Udine 2012 Review: UNBOWED

Contributor; Seoul, South Korea (@pierceconran)
Udine 2012 Review: UNBOWED
In June of this year, two Korean actors will be feted at the famed Grauman's Chinese theatre on Hollywood Blvd., where they will have their hand and footprints cast in the pavement; the first Asian performers to be honoured in such a way. One is Lee Byung-hyun who, rather than being one of the nation's best or most long-standing thespians, is the one with the highest international profile. He is making a name for himself in the US industry and will soon be seen in G.I. Joe 2 and then the sequel to Red (2011). In fact, the former will be opening mere days following the aforementioned ceremony so his selection does smack of opportunism.

However, the second star has all the hallmarks of greatness that such a distinction would indicate, and then some. Ahn Sung-ki is a legend in the Korean film industry and is probably its most respected star. One of his earliest roles was in Kim Ki-young's The Housemaid (1960) and he starred in a series of classics starting in the 1980s, such as A Fine, Windy Day (1980), Im Kwon-taek's Mandala (1981), Whale Hunting (1984), Park Kwang-su's Chilsu and Mansu (1988), The Taebaeck Mountains (1994, also Im Kwon-taek), Lee Myeong-se's Nowhere to Hide (1999) and many, many more. Even now he is still one of the country's top working actors and earlier this year he proved that he could still draw in the crowds just as well as anybody. He has won the Grand Bell Award (the Korean Oscar equivalent) no less than six times but he seems almost certain to pick up his seventh accolade later this year for his latest performance.

Following its release earlier this year during the lunar day holiday, Unbowed met with much the same reaction as last year's Silenced. They were both incendiary courtroom dramas based on real events that became big commercial and critical hits while also serving to open up long overdue national dialogues about Korea's justice system and its rampant cronyism. In fact, in the space of just a few months there were three high profile Korean courtroom dramas that connected with audiences, the other being The Client (2011), itself a strong feature which also alluded to problems in the country's legal system but was mostly a generic (and fictional) piece.

Kim Kyeung-ho (Ahn Sung-ki), a university mathematics professor, was ousted from his position in the mid-90s for insisting that an incorrect question on the institution's entrance exam be removed. Following protracted and ultimately fruitless trials and appeals he found himself, in 2007, aiming a crossbow at a judge outside his home. Unbowed chronicles the court case that followed and highlights the broken legal system in Korea through this true story.

Chung Ji-young is most well know for making a few war films in the early 1990s, such as The South Korea Army (1990) and White Badge (1992), and Unbowed is his first feature in 14 years. The industry has changed a great deal during his absence yet his film is vivid and burns with urgency. Chung keeps things relatively simple from a mise-en-scène standpoint yet his unobtrusive and effective style leaves the film in the hands of its strongest elements: the excellent cast and brilliant script.

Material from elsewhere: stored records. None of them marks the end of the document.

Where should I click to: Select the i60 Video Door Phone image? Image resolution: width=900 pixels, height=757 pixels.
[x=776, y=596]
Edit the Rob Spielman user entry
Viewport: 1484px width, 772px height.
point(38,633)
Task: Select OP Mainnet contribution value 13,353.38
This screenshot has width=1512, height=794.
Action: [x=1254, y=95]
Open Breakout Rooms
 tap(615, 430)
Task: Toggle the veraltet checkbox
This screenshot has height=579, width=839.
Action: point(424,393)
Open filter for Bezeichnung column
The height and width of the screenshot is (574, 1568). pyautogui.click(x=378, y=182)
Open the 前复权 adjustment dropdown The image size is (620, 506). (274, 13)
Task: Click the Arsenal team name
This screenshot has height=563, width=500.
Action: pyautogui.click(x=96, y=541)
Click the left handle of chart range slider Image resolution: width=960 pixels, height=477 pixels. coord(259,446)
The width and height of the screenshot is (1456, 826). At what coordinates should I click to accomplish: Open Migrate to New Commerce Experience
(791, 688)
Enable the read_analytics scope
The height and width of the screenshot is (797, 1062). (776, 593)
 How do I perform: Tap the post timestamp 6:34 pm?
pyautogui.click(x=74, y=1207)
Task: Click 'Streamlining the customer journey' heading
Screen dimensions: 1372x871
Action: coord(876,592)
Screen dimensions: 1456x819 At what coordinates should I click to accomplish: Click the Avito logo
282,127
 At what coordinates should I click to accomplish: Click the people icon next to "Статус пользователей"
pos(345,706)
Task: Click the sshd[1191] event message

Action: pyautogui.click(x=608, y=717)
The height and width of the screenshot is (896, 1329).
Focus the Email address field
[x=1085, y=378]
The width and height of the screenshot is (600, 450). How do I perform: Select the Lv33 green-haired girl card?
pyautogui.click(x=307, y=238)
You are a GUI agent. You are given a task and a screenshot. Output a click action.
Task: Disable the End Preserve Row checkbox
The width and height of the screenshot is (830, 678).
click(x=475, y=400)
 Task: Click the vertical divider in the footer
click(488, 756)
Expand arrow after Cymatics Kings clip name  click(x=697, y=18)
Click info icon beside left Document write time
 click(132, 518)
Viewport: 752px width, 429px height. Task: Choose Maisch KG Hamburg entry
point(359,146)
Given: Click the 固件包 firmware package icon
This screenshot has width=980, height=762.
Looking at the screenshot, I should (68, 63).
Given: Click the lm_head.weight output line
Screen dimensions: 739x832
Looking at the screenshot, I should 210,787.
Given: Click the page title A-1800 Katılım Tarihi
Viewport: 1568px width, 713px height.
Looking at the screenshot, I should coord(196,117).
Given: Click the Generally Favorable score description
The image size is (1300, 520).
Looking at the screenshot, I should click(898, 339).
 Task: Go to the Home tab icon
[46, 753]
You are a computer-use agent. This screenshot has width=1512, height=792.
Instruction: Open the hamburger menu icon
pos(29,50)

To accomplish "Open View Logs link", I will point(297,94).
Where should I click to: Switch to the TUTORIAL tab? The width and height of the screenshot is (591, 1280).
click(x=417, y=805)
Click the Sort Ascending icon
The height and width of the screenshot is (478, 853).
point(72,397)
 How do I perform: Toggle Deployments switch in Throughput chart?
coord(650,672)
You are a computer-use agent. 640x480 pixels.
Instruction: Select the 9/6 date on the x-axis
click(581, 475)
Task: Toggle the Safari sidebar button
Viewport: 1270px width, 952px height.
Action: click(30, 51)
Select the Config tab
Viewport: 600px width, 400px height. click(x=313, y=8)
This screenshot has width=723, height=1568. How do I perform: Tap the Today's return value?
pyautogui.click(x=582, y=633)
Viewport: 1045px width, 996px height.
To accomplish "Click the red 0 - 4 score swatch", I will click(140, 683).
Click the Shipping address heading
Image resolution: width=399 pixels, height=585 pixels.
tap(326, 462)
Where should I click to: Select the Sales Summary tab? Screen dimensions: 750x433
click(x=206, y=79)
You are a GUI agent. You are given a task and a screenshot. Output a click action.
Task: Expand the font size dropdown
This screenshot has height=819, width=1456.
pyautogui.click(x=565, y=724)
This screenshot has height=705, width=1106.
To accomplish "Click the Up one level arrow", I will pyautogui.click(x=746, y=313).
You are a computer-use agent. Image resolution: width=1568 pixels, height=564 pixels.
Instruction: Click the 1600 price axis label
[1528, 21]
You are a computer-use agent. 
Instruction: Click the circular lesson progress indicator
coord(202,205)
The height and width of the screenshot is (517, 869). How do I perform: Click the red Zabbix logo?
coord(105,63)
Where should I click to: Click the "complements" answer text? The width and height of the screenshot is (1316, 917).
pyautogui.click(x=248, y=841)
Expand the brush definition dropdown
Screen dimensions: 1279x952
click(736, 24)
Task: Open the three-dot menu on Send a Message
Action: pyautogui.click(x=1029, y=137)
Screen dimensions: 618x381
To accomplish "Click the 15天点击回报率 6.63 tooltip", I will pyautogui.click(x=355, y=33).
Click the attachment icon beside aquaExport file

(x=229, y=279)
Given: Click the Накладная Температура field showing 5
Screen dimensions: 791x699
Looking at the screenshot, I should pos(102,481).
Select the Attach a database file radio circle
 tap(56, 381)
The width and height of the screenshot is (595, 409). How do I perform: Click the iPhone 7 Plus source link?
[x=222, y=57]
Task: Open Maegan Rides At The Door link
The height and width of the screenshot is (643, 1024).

Ahn Sung-ki is perfect for this role, there's really no other word for it. He is absolutely convincing as a fiercely intelligent and pragmatic man driven to the edge and his standoffs with the cold judge (Moon Sung-kun, equally formidable) are intense and cathartic. Though Ahn has done some great work in the last 15 years, this turn his reminiscent of his powerful roles in the socially conscious films of the 'Korean New Wave' from the 80s and early 90s. He spends almost the whole film handcuffed and sitting down yet he is magnetic, his performance is, just like his character, passionate and galvanised.

The film's plot is naturally dialogue-heavy and requires a lot of context but the script manages to succinctly bind the many pieces together into a seamless 100-minute narrative. The complex legal machinations of Professor Kim's legal debacles are relayed in a remarkably clear fashion without ever being toned down. The film's pacing is fast but it never feels rushed yet it is the dialogue is the scenario's greatest asset. Like all of the best courtroom dramas, such as Otto Preminger's Anatomy of a Murder (1959) and Stanley Kramer's Judgment at Nuremberg (1961), Unbowed is the kind of successful rendering of a dense and complicated subject that makes you feel a little smarter after having seen it.

Korean viewers connected with the film in a big way earlier this year and a lot of that had to do with its depiction of current social ills, which are in desperate need of redress. But in the end the success of Unbowed is entirely of its own making; it is an invigorating and electrifying work and there hasn't been a better legal thriller in years.